Records contained in a dataset:
○ ○ ○ ○ ○ ○ ○
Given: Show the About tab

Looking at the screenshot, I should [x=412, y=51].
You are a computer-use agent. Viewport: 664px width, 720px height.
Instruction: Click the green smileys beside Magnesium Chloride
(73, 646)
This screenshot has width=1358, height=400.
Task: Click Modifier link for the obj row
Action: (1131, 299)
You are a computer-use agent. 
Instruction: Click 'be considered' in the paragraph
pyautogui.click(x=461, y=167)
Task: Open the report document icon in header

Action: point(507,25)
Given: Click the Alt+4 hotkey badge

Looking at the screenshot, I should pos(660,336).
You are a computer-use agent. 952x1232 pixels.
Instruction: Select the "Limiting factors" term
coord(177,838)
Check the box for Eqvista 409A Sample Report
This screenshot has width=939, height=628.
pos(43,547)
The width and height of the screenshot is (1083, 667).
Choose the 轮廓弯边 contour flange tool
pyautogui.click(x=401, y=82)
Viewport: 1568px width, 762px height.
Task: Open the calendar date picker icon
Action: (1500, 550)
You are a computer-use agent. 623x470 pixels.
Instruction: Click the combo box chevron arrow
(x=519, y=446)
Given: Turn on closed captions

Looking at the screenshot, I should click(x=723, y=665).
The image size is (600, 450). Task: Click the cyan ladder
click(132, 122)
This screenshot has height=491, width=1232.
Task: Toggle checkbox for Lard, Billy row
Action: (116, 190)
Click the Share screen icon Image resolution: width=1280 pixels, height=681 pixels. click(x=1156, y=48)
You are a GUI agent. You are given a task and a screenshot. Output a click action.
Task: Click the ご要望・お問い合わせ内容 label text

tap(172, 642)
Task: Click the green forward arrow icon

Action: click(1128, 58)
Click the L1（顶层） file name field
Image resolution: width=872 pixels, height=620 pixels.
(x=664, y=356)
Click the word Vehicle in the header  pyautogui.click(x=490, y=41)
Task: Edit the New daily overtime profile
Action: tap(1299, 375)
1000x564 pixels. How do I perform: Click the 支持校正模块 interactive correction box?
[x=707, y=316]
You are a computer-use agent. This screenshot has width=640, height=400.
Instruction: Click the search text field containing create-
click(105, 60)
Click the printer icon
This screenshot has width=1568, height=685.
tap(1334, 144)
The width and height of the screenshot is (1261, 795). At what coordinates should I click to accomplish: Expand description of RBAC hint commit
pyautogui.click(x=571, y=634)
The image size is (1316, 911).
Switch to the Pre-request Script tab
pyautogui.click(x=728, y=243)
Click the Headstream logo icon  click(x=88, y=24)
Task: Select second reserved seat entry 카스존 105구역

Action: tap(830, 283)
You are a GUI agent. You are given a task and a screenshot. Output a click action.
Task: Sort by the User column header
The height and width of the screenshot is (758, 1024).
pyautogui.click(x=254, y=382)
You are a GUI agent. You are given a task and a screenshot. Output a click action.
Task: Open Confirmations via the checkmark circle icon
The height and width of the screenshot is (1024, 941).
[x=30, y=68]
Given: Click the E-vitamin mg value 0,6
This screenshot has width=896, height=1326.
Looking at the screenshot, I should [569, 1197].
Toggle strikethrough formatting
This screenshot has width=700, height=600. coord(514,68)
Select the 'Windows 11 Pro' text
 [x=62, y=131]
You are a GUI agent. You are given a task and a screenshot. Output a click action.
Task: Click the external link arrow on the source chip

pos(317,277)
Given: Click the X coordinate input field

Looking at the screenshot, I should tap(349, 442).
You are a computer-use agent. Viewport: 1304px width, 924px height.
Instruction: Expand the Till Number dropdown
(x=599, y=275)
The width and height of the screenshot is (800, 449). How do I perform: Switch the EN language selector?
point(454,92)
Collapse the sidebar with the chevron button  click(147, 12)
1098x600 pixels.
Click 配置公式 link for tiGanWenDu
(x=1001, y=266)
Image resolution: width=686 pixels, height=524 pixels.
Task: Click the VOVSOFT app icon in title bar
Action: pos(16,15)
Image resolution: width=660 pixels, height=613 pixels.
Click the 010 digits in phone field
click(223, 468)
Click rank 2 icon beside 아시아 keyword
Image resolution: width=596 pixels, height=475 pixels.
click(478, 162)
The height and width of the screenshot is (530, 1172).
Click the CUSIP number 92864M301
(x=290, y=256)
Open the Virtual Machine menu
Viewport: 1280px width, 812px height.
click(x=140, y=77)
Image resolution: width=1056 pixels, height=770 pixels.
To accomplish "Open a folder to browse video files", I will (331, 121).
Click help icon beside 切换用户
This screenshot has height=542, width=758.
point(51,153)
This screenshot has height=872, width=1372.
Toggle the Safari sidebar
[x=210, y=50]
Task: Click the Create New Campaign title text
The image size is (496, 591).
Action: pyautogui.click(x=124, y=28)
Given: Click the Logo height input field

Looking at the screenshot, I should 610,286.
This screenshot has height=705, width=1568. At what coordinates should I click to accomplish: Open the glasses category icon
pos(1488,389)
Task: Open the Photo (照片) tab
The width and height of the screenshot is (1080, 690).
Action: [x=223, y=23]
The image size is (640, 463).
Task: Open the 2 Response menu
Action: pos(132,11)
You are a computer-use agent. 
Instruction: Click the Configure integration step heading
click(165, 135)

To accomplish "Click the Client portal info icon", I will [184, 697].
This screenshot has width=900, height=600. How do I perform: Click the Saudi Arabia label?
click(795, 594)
○ ○ ○ ○ ○ ○ ○
* **PROMPT**: Each line above that contains the word "will" should be returned.

* **RESULT OF THIS EXERCISE**:
To accomplish "Open a folder to browse video files", I will (331, 121).
To accomplish "Click the Client portal info icon", I will [184, 697].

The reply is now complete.